— REQUIREMENT —
Under this line are the records; repeat exactly the lines starting at the one containing "Given: Click VLC" and ending at the one containing "The image size is (894, 866).", omitting pictures.
### MATERIAL SUPPLIED ###
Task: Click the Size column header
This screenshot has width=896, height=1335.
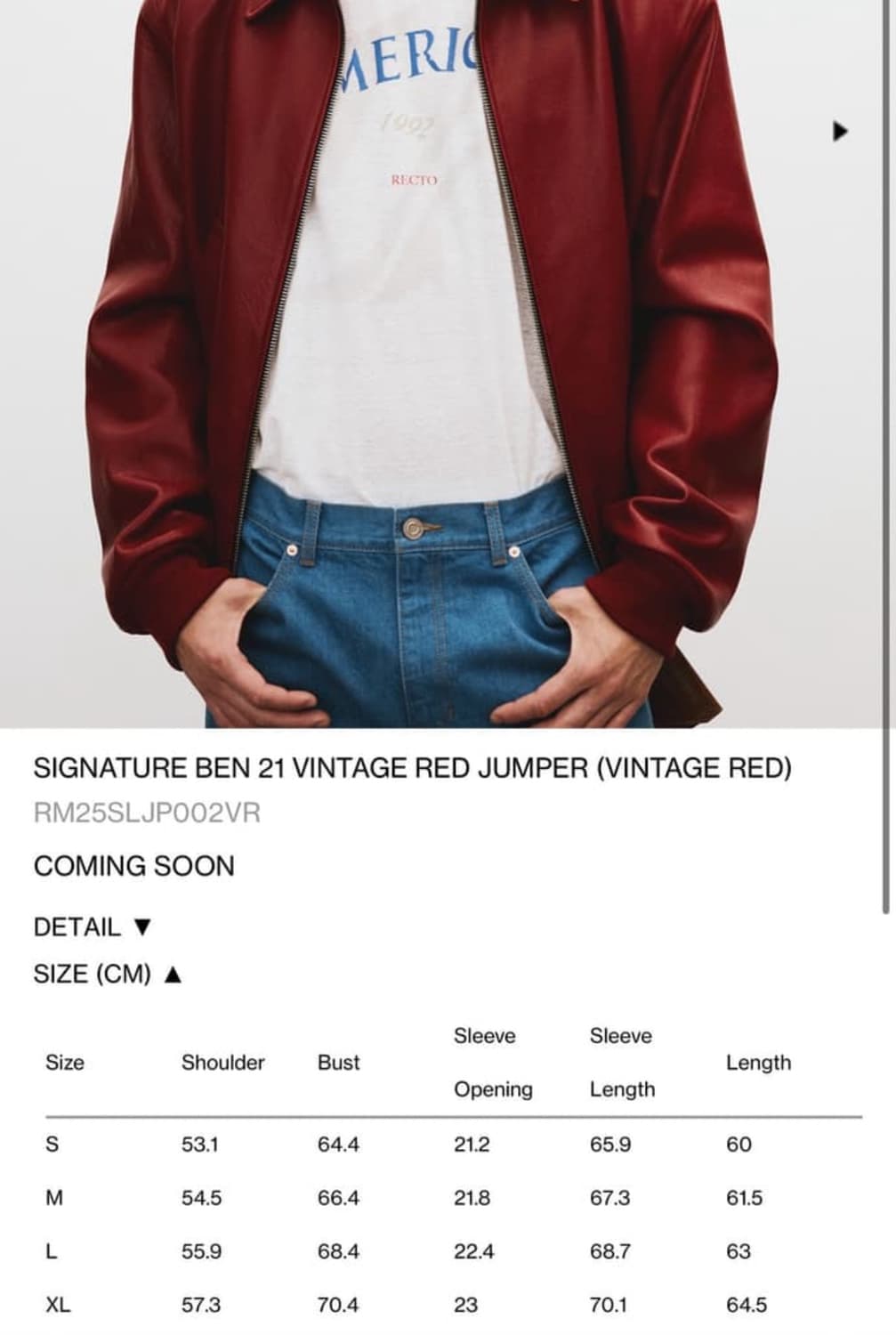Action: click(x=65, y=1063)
###
### MATERIAL SUPPLIED ###
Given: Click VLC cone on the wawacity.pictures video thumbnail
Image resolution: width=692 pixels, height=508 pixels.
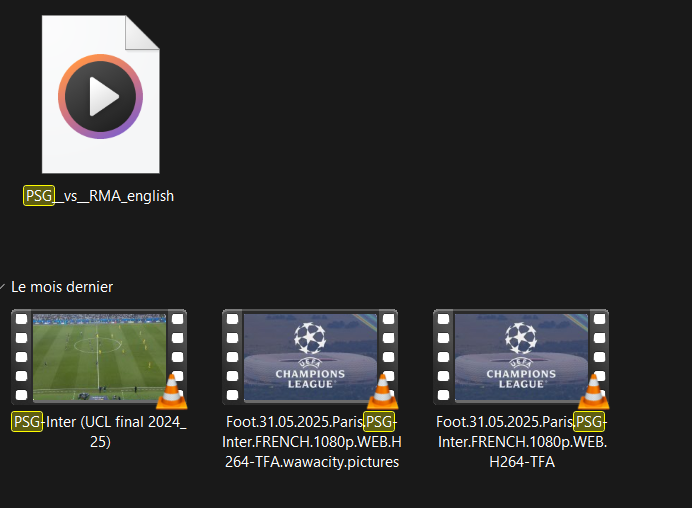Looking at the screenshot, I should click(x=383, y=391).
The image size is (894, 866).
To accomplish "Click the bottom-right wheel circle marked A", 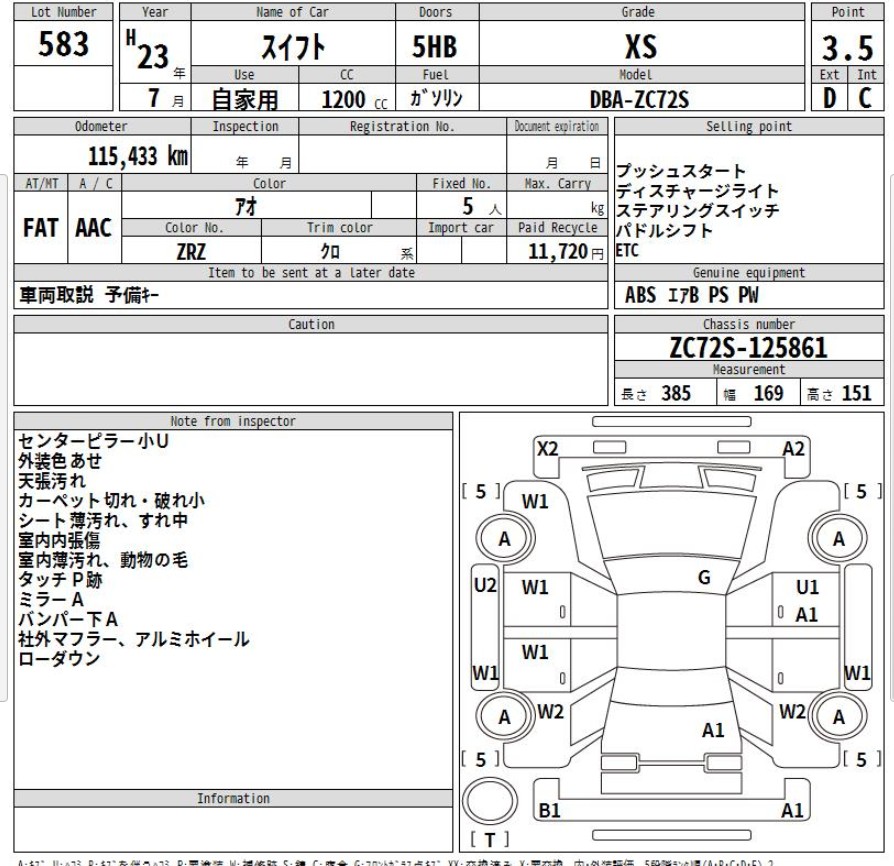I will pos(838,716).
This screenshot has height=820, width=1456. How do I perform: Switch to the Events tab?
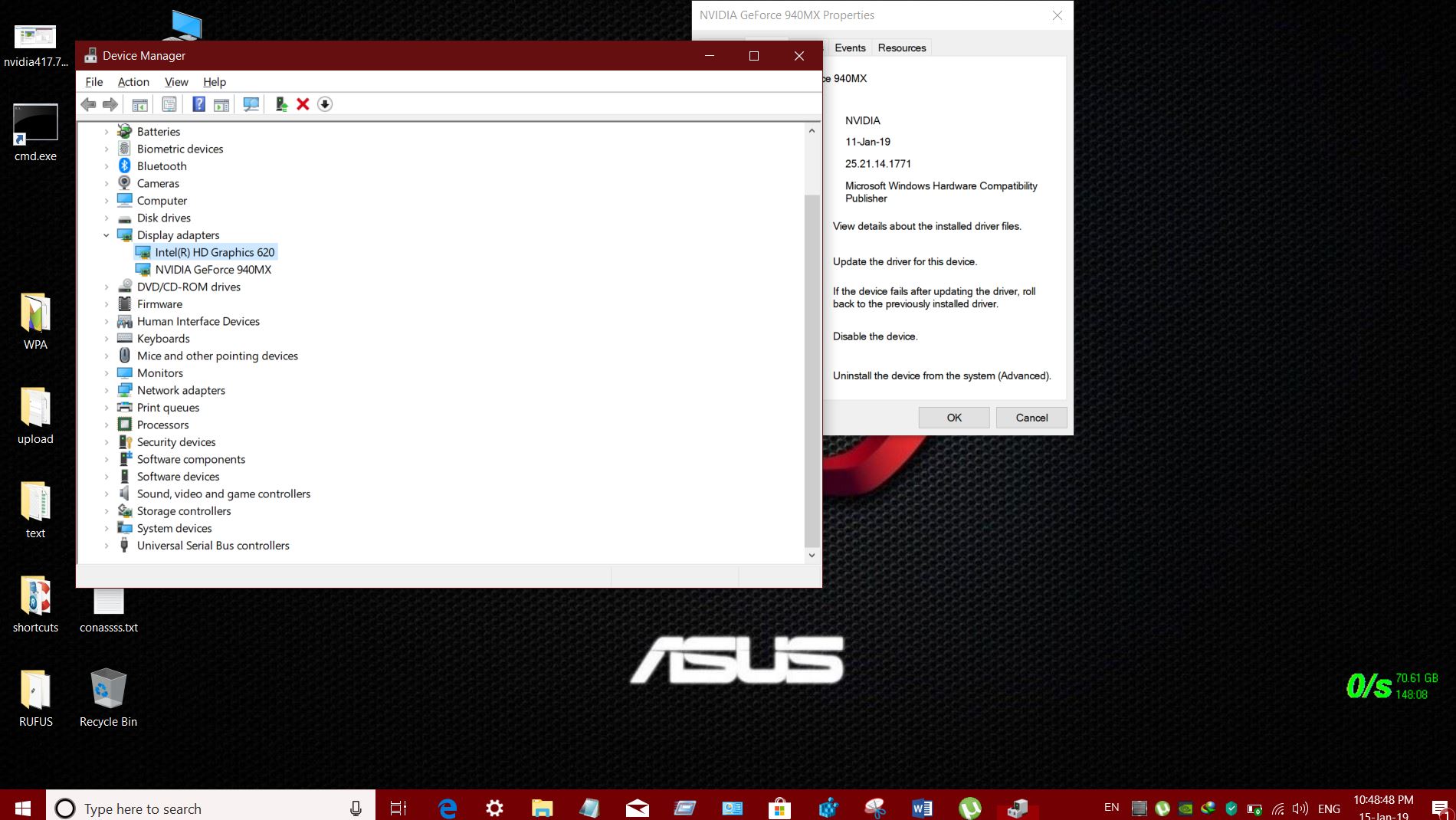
###
### MATERIAL SUPPLIED ###
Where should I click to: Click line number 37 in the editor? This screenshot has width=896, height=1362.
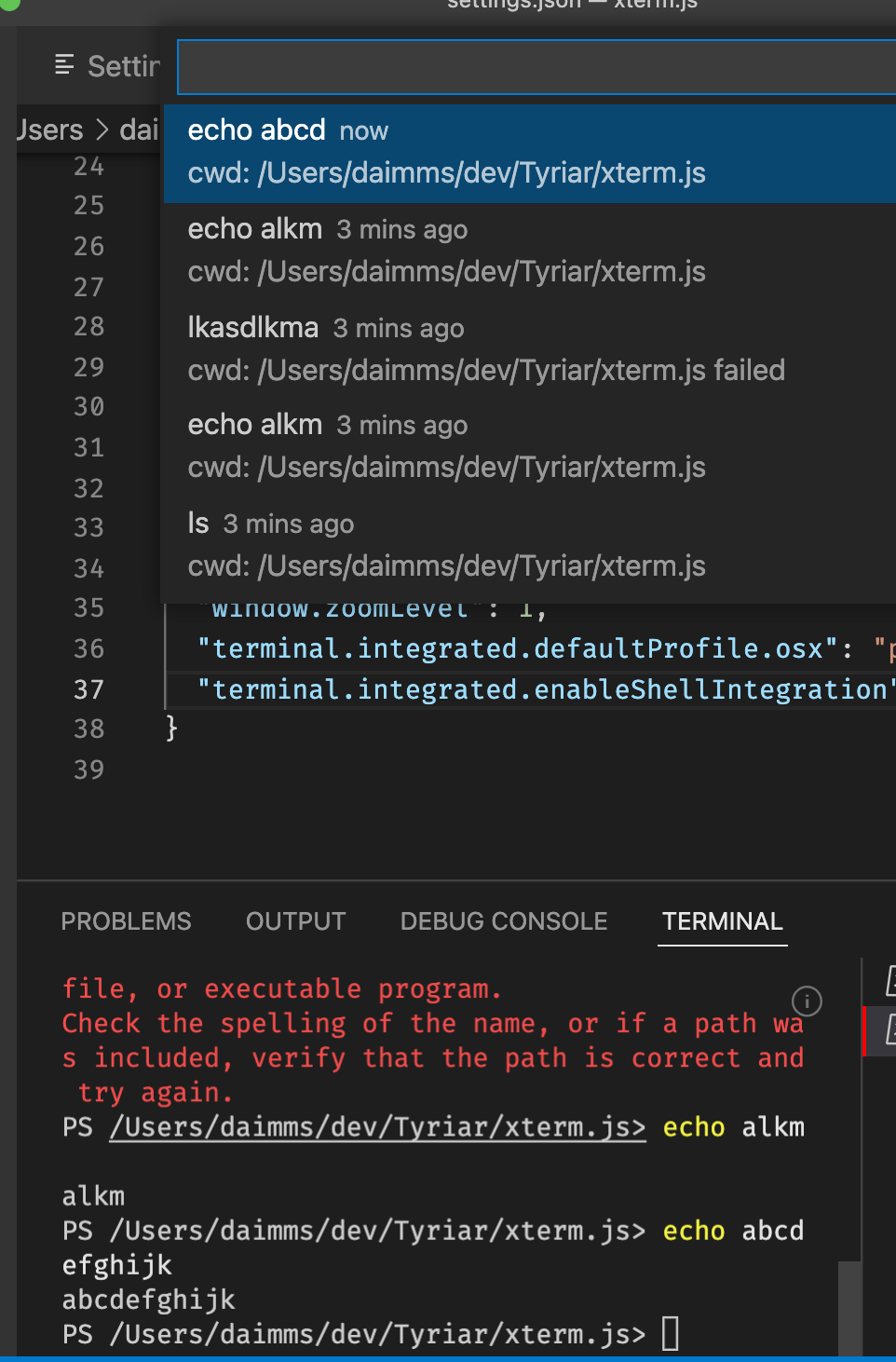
###
— FINISHED TASK —
Given: Click VLC cone on the wawacity.pictures video thumbnail
Image resolution: width=692 pixels, height=508 pixels.
Looking at the screenshot, I should click(x=383, y=391).
The image size is (894, 866).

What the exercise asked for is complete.